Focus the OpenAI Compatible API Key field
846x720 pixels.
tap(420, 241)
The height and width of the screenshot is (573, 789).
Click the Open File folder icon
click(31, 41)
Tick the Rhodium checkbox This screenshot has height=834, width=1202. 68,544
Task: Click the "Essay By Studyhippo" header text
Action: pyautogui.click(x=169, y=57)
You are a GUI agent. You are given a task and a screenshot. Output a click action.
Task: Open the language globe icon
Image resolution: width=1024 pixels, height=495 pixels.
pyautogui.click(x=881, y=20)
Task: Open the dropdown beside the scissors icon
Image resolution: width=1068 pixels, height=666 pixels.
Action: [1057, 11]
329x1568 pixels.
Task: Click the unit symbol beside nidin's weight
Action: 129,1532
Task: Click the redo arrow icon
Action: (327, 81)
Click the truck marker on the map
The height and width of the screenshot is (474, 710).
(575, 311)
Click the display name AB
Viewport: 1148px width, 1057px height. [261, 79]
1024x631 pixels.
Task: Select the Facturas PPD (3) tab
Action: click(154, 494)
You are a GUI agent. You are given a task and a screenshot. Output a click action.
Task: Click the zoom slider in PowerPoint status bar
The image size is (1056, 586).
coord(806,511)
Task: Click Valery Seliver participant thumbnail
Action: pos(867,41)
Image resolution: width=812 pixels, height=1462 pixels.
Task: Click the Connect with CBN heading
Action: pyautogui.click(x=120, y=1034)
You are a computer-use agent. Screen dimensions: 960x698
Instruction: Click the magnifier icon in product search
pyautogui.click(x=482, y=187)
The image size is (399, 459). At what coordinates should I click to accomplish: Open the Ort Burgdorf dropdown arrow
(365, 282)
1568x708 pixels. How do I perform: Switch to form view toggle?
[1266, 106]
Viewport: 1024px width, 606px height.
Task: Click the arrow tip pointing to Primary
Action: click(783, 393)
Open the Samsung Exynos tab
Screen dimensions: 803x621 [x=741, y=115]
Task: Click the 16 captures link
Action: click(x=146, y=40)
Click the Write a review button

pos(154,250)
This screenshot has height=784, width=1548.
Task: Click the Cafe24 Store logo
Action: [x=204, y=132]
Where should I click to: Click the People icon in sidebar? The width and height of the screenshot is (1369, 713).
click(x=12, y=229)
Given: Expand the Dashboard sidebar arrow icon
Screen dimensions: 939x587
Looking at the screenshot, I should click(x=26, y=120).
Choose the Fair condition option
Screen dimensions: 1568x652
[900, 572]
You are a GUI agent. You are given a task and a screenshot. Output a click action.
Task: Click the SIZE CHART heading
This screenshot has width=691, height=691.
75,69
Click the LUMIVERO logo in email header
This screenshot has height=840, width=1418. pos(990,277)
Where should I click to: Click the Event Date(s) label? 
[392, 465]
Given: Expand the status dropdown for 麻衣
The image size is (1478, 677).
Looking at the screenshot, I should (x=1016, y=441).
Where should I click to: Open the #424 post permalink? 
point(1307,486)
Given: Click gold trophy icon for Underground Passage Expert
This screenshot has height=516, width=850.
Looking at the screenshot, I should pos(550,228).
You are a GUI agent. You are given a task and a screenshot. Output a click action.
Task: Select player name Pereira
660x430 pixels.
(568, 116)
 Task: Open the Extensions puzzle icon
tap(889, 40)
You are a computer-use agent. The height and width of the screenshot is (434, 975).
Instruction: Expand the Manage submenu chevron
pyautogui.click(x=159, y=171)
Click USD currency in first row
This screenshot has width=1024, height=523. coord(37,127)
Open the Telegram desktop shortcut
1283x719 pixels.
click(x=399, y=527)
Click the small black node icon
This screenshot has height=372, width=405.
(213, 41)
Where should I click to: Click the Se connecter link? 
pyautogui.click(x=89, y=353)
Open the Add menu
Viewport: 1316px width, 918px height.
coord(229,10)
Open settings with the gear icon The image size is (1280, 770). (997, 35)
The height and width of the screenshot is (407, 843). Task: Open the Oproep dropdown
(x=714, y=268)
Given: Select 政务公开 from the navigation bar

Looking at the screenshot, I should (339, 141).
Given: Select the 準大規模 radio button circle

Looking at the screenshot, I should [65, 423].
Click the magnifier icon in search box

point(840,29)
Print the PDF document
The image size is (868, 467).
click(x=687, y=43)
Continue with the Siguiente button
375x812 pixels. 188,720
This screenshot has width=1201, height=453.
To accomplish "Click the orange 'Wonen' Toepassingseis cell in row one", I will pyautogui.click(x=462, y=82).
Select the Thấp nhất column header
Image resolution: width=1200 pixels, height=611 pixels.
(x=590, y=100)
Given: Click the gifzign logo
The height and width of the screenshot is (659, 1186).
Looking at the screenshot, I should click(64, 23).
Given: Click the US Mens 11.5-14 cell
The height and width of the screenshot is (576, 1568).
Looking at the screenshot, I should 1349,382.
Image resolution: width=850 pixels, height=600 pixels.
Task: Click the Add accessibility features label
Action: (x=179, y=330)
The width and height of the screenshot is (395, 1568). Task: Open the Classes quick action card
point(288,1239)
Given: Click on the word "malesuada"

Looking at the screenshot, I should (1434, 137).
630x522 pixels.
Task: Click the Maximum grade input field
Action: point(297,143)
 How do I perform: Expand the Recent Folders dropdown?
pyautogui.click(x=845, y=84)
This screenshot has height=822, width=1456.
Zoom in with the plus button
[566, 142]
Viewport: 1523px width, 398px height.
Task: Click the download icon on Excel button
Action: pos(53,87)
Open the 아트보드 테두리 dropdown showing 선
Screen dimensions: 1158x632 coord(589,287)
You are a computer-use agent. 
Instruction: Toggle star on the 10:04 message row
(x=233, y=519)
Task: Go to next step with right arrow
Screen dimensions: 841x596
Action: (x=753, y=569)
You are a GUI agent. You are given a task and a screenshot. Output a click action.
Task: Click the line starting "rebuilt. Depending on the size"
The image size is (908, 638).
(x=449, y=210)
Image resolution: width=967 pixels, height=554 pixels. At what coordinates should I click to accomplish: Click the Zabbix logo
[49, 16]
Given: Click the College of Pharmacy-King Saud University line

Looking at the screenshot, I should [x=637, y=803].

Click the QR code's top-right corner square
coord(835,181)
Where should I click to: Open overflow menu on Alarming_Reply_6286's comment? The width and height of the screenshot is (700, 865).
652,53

====

## Task objective
Check every line of the data above for the string "computer", and copy those that have it.

## The answer
You are a computer-use agent. Screen dimensions: 960x698
You are a computer-use agent. The height and width of the screenshot is (434, 975).
You are a computer-use agent. 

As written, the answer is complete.